-------- Extracted entries --------
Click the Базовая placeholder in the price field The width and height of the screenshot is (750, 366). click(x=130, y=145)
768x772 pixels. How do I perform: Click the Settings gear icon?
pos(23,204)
--------
-------- Extracted entries --------
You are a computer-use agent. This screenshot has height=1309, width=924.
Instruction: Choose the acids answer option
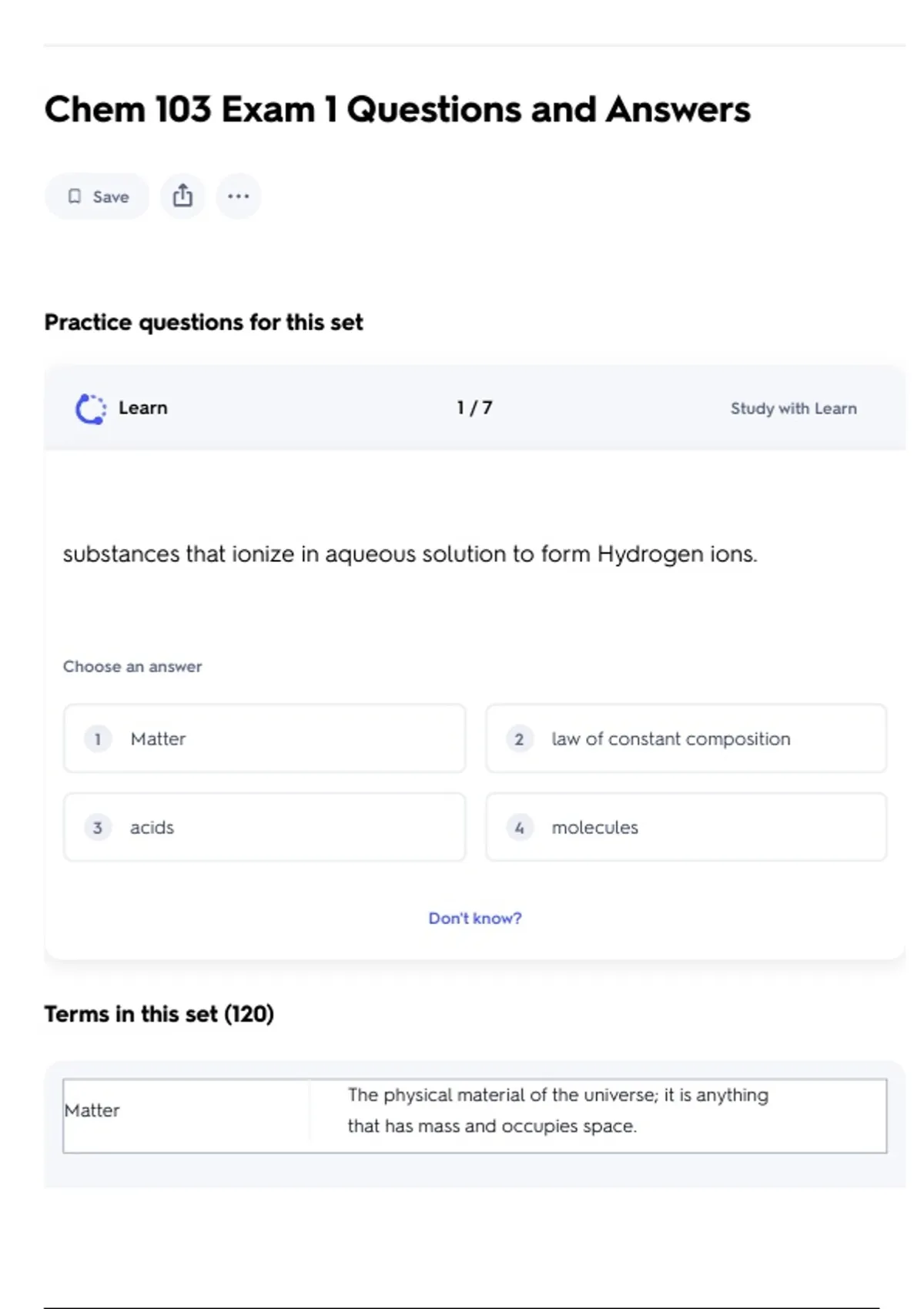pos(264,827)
--------
*Aim of the task*.
Looking at the listing above, which lines hold "height"? Copy every such line.

*Reply*.
Click the Базовая placeholder in the price field The width and height of the screenshot is (750, 366). click(x=130, y=145)
You are a computer-use agent. This screenshot has height=1309, width=924.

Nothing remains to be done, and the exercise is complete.